▶ [EXTRACTED DATA]
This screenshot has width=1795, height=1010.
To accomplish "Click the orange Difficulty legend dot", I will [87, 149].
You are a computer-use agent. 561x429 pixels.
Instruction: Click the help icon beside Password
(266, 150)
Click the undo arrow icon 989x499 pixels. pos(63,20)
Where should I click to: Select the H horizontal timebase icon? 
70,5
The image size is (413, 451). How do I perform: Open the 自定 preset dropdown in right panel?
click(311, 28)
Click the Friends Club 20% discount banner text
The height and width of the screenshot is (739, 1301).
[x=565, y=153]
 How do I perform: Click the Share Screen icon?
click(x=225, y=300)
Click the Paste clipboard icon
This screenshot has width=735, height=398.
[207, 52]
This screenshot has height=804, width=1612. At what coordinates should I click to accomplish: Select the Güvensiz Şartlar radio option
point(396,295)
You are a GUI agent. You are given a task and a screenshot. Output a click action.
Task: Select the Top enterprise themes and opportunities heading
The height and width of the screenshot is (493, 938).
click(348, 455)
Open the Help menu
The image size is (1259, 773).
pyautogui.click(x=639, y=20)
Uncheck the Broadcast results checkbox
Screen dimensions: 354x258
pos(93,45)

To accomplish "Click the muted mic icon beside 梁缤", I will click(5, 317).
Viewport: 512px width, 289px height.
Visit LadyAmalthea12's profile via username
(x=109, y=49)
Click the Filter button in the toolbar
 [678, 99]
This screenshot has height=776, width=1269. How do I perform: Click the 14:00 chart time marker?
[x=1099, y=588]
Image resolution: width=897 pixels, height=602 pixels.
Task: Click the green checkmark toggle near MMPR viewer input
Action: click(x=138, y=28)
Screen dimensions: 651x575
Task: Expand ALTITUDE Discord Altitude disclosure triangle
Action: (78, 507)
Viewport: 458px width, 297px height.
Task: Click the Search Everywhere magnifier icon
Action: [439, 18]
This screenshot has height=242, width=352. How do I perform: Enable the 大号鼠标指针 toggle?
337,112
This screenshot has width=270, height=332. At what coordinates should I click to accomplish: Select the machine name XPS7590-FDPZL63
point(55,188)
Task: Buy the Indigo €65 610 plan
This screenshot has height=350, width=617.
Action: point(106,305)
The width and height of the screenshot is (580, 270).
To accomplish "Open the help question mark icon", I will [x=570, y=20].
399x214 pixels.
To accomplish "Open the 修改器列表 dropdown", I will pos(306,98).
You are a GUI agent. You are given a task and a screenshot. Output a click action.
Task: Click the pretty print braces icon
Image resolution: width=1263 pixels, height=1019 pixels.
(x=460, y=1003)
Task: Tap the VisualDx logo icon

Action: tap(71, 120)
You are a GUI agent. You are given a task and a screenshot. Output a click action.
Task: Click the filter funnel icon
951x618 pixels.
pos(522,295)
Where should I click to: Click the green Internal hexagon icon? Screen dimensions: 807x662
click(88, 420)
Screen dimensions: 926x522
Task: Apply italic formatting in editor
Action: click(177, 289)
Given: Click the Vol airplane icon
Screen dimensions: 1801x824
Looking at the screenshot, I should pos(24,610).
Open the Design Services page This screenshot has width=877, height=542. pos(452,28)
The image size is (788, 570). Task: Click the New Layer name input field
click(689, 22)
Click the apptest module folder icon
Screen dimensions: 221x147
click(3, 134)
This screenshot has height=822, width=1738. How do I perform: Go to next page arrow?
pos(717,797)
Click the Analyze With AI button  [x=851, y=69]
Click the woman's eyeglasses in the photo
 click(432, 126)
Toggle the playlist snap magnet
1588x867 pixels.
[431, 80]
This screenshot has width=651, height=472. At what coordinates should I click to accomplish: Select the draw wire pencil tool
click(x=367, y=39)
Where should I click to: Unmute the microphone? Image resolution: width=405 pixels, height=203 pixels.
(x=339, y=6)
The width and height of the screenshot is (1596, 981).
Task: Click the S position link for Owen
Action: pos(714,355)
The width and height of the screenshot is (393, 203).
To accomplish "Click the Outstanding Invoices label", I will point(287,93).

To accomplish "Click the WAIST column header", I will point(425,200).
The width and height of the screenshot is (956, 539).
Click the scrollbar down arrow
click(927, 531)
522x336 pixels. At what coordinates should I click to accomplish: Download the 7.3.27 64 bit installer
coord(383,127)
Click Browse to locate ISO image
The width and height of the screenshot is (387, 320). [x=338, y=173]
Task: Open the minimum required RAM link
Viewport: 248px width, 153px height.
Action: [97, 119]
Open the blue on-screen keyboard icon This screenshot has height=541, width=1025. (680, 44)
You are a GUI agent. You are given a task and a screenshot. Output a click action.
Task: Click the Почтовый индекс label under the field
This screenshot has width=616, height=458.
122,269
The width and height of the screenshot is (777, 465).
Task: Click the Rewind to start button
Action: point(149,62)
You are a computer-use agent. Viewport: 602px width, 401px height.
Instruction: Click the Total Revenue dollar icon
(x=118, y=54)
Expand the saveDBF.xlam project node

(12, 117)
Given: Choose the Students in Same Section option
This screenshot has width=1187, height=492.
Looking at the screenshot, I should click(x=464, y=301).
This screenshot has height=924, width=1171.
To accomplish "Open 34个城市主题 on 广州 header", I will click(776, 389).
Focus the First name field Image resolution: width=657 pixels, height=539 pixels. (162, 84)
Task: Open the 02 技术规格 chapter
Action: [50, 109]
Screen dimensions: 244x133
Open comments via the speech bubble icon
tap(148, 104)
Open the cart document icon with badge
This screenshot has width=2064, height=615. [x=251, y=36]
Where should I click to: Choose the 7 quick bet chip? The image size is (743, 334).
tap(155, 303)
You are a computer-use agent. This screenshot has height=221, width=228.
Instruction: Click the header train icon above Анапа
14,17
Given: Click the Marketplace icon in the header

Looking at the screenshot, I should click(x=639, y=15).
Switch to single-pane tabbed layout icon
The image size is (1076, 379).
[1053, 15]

▶ [WHAT YOU HAVE TO DO] Give a word-for-word restatement of every record.

▶ [RESPONSE]
This screenshot has width=1795, height=1010.
To accomplish "Click the orange Difficulty legend dot", I will [87, 149].
You are a computer-use agent. 561x429 pixels.
Instruction: Click the help icon beside Password
(266, 150)
Click the undo arrow icon 989x499 pixels. pos(63,20)
Where should I click to: Select the H horizontal timebase icon? 
70,5
The image size is (413, 451). How do I perform: Open the 自定 preset dropdown in right panel?
click(311, 28)
Click the Friends Club 20% discount banner text
The height and width of the screenshot is (739, 1301).
[x=565, y=153]
 How do I perform: Click the Share Screen icon?
click(x=225, y=300)
Click the Paste clipboard icon
This screenshot has width=735, height=398.
[207, 52]
This screenshot has height=804, width=1612. At what coordinates should I click to accomplish: Select the Güvensiz Şartlar radio option
point(396,295)
You are a GUI agent. You are given a task and a screenshot. Output a click action.
Task: Select the Top enterprise themes and opportunities heading
The height and width of the screenshot is (493, 938).
click(348, 455)
Open the Help menu
The image size is (1259, 773).
pyautogui.click(x=639, y=20)
Uncheck the Broadcast results checkbox
Screen dimensions: 354x258
pos(93,45)

To accomplish "Click the muted mic icon beside 梁缤", I will click(5, 317).
Viewport: 512px width, 289px height.
Visit LadyAmalthea12's profile via username
(x=109, y=49)
Click the Filter button in the toolbar
 [678, 99]
This screenshot has height=776, width=1269. How do I perform: Click the 14:00 chart time marker?
[x=1099, y=588]
Image resolution: width=897 pixels, height=602 pixels.
Task: Click the green checkmark toggle near MMPR viewer input
Action: click(x=138, y=28)
Screen dimensions: 651x575
Task: Expand ALTITUDE Discord Altitude disclosure triangle
Action: (78, 507)
Viewport: 458px width, 297px height.
Task: Click the Search Everywhere magnifier icon
Action: [439, 18]
This screenshot has height=242, width=352. How do I perform: Enable the 大号鼠标指针 toggle?
337,112
This screenshot has width=270, height=332. At what coordinates should I click to accomplish: Select the machine name XPS7590-FDPZL63
point(55,188)
Task: Buy the Indigo €65 610 plan
This screenshot has height=350, width=617.
Action: point(106,305)
The width and height of the screenshot is (580, 270).
To accomplish "Open the help question mark icon", I will [x=570, y=20].
399x214 pixels.
To accomplish "Open the 修改器列表 dropdown", I will pos(306,98).
You are a GUI agent. You are given a task and a screenshot. Output a click action.
Task: Click the pretty print braces icon
Image resolution: width=1263 pixels, height=1019 pixels.
(x=460, y=1003)
Task: Tap the VisualDx logo icon

Action: tap(71, 120)
You are a GUI agent. You are given a task and a screenshot. Output a click action.
Task: Click the filter funnel icon
951x618 pixels.
pos(522,295)
Where should I click to: Click the green Internal hexagon icon? Screen dimensions: 807x662
click(88, 420)
Screen dimensions: 926x522
Task: Apply italic formatting in editor
Action: click(177, 289)
Given: Click the Vol airplane icon
Screen dimensions: 1801x824
Looking at the screenshot, I should pos(24,610).
Open the Design Services page This screenshot has width=877, height=542. pos(452,28)
The image size is (788, 570). Task: Click the New Layer name input field
click(689, 22)
Click the apptest module folder icon
Screen dimensions: 221x147
click(3, 134)
This screenshot has height=822, width=1738. How do I perform: Go to next page arrow?
pos(717,797)
Click the Analyze With AI button  [x=851, y=69]
Click the woman's eyeglasses in the photo
 click(432, 126)
Toggle the playlist snap magnet
1588x867 pixels.
[431, 80]
This screenshot has width=651, height=472. At what coordinates should I click to accomplish: Select the draw wire pencil tool
click(x=367, y=39)
Where should I click to: Unmute the microphone? Image resolution: width=405 pixels, height=203 pixels.
(x=339, y=6)
The width and height of the screenshot is (1596, 981).
Task: Click the S position link for Owen
Action: pos(714,355)
The width and height of the screenshot is (393, 203).
To accomplish "Click the Outstanding Invoices label", I will point(287,93).

To accomplish "Click the WAIST column header", I will point(425,200).
The width and height of the screenshot is (956, 539).
Click the scrollbar down arrow
click(927, 531)
522x336 pixels. At what coordinates should I click to accomplish: Download the 7.3.27 64 bit installer
coord(383,127)
Click Browse to locate ISO image
The width and height of the screenshot is (387, 320). [x=338, y=173]
Task: Open the minimum required RAM link
Viewport: 248px width, 153px height.
Action: [97, 119]
Open the blue on-screen keyboard icon This screenshot has height=541, width=1025. (680, 44)
You are a GUI agent. You are given a task and a screenshot. Output a click action.
Task: Click the Почтовый индекс label under the field
This screenshot has width=616, height=458.
122,269
The width and height of the screenshot is (777, 465).
Task: Click the Rewind to start button
Action: point(149,62)
You are a computer-use agent. Viewport: 602px width, 401px height.
Instruction: Click the Total Revenue dollar icon
(x=118, y=54)
Expand the saveDBF.xlam project node

(12, 117)
Given: Choose the Students in Same Section option
This screenshot has width=1187, height=492.
Looking at the screenshot, I should click(x=464, y=301).
This screenshot has height=924, width=1171.
To accomplish "Open 34个城市主题 on 广州 header", I will click(776, 389).
Focus the First name field Image resolution: width=657 pixels, height=539 pixels. (162, 84)
Task: Open the 02 技术规格 chapter
Action: [50, 109]
Screen dimensions: 244x133
Open comments via the speech bubble icon
tap(148, 104)
Open the cart document icon with badge
This screenshot has width=2064, height=615. [x=251, y=36]
Where should I click to: Choose the 7 quick bet chip? The image size is (743, 334).
tap(155, 303)
You are a computer-use agent. This screenshot has height=221, width=228.
Instruction: Click the header train icon above Анапа
14,17
Given: Click the Marketplace icon in the header

Looking at the screenshot, I should click(x=639, y=15).
Switch to single-pane tabbed layout icon
The image size is (1076, 379).
[1053, 15]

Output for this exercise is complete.